抜粋:

┌──

説明

竹の子の包装体とその製造方法

【課題】 皮のついた天然の竹の子をそのまま包材で包装した竹の子の包装体と、そのような皮付き竹の子を包材で包装して包装体を製造する製造方法に関し、収穫直後の天然の竹の子そのままの状態で、その風味を損なうことなく保存することができ、しかもそのような状態の竹の子を、本来の収穫時期である4〜6月頃以外の時期にも商品として供し得るような竹の子の包装体を提供することを課題とする。
【解決手段】 採取後の天然の竹の子であって、身部に皮部が付着したままの状態の竹の子が真空包装され、且つ加熱殺菌されていることを特徴とする。

【発明の詳細な説明】
【技術分野】
【0001】
本発明は、竹の子の包装体とその製造方法、さらに詳しくは、皮のついた天然の竹の子をそのまま包材で包装した竹の子の包装体と、そのような皮付き竹の子を包材で包装して包装体を製造する製造方法に関する。
【背景技術】
【0002】
周知のように、竹の子は我国では4〜6月頃に採取されるが、それ以降になると全く採取することができない。従って、採取直後の天然の竹の子は、4〜6月の収穫時期でないと青果店やスーパーマーケット等の各種の店舗で購入することができない。ところが、食材としては一年中販売されており、収穫時期以外の竹の子は、採取された後、保存されて合成樹脂製の包材等に収納されて市販されている。

└──

データ一覧:
┌──

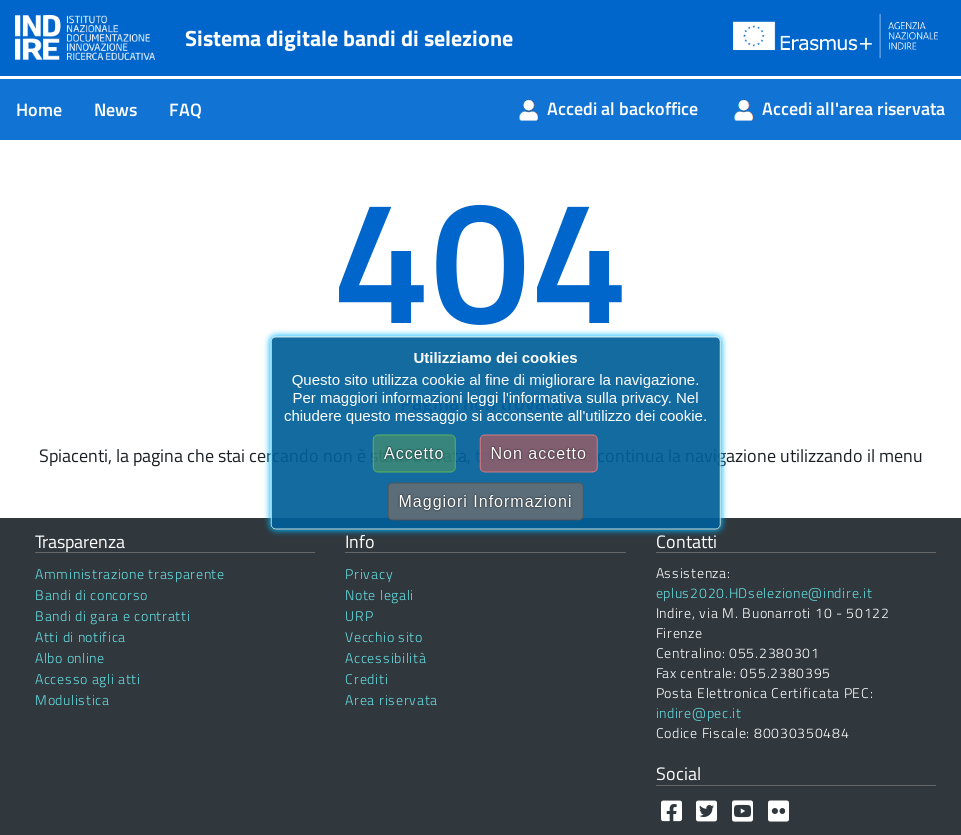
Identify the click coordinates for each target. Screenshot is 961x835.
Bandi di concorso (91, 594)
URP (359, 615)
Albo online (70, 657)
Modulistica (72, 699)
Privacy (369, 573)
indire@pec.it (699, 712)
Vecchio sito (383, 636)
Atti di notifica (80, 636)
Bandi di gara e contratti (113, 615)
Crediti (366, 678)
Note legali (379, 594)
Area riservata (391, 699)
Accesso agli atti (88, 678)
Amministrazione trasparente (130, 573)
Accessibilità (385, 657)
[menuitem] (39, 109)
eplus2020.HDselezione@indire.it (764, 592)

└──
┌──

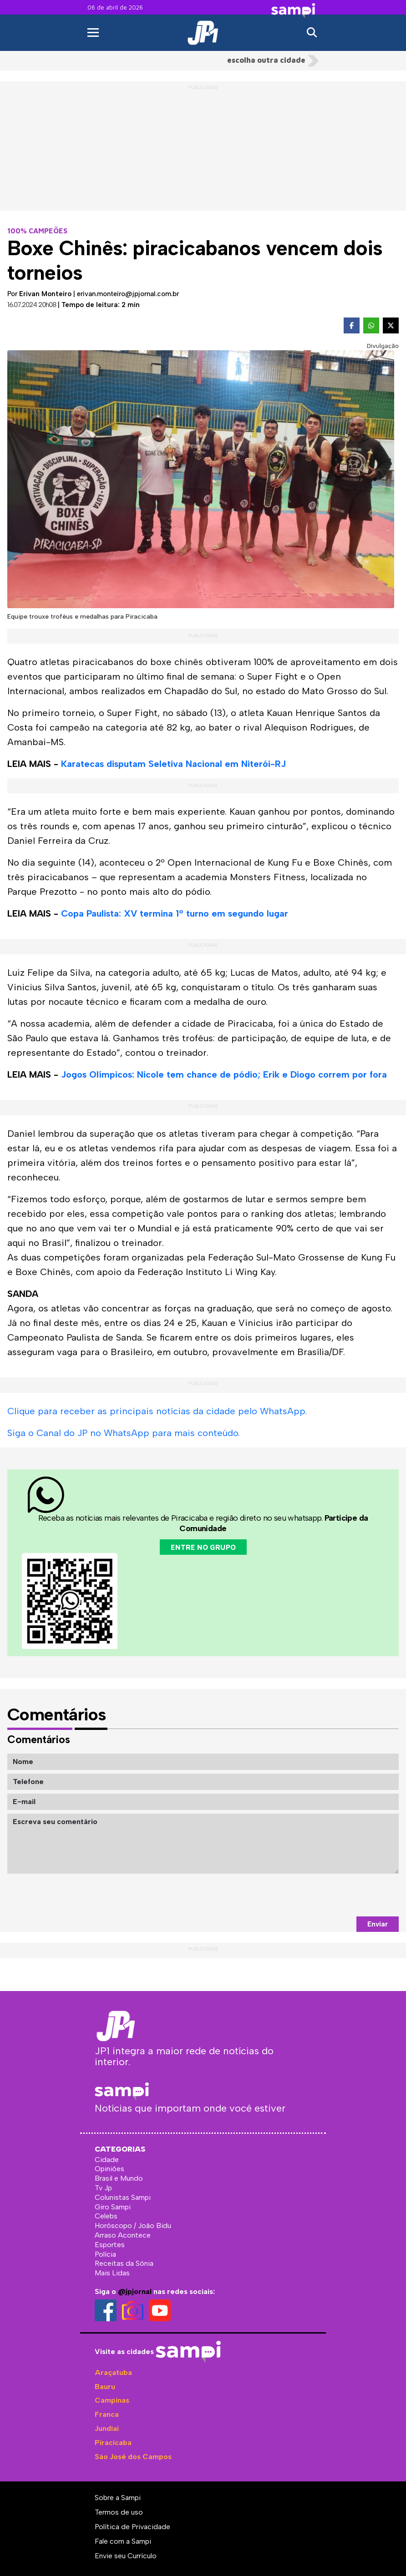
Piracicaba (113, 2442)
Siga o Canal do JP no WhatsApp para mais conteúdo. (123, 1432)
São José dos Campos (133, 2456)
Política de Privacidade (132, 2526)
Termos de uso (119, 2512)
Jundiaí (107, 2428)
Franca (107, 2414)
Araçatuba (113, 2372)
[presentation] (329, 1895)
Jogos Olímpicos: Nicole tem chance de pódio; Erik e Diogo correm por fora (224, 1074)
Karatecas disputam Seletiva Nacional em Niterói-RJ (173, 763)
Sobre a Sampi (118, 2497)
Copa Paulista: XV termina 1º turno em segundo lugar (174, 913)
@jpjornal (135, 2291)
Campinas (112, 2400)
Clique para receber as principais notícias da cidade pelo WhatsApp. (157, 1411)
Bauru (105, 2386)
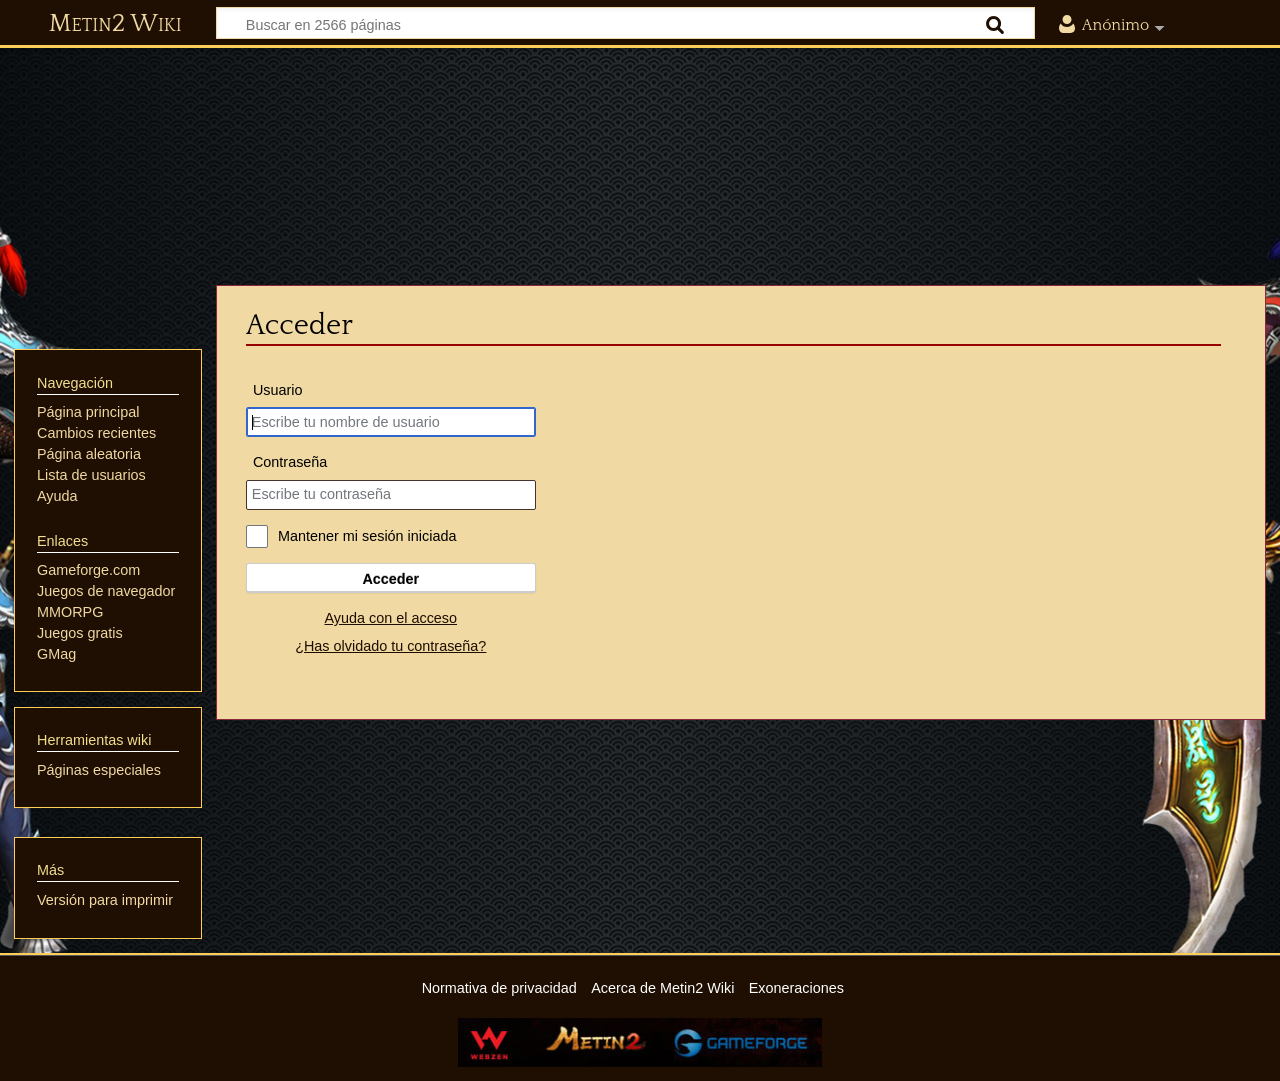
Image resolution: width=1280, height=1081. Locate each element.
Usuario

└──

演習の設問:
1 - 竹の子の包装体に関する抜粋について、次の問いに答えてください。
(a) 我国で竹の子が採取されるのは何月頃ですか。
(b) 解決手段では、皮部が付着したままの竹の子は、真空包装されるほかにどのような処理を受けていますか。
(c) 収穫時期以外の竹の子は、保存された後、何に収納されて市販されていますか。
2 - 竹の子の包装体に関する抜粋を、最後の文の後から書き継いでください。

記述解答:
1 -
(a) 4〜6月頃です。
(b) 加熱殺菌されています。
(c) 合成樹脂製の包材等に収納されています。

2 -
【0003】
そこで、このようにして収穫時期以外に販売されている竹の子は、収穫後に保存され、製造業者で大型の缶詰や瓶詰めの状態で問屋等を介して各種小売店に販売され、その缶詰や瓶詰めのものを小売店で小分けにして上記合成樹脂製の包材等に収納されて販売されるのである。しかし、このような流通過程によれば、皮部を剥いで身部を湯がいたものを缶詰や瓶詰めの状態にするので、天然の竹の子本来の風味が損なわれることとなる。
【0004】
このような問題に鑑み、風味や食感に優れるとともに、保存用の添加物を一切使用せずに長期保存が可能で、料理用食材として簡便に使用できるようにした野菜類の保存加工方法として、下記特許文献1のような特許出願がなされている。
【0005】
この特許文献1に係る発明は、収穫した野菜類の外周部に付着している夾雑物を取り除いた後、当該野菜をドライ化させる第1ステージと、この第1ステージの終了後、ドライ化させた野菜類を水または微温水中に浸漬させ、内部が完全に柔らかくなる前に引き上げる第2ステージと、この第2ステージの終了後、含水野菜類を送風乾燥によって表層部を中心に乾燥させる第3ステージと、この第3ステージの終了後、合成樹脂製容器ないし袋内に野菜類を定量づつ封入して開口部をシールし、野菜類を封入して真空パック体を95℃以上の温度条件にて加熱処理する第4ステージと、この第4ステージの終了後、野菜類を封入した真空パック体を冷却してから再度95℃以上の温度条件にて加熱処理する第5ステージとからなり、第4ステージ及び第5ステージにおける2段階の加熱処理によってパック内の野菜類を可食状態にまで戻すようにしたものである(〔0005」)。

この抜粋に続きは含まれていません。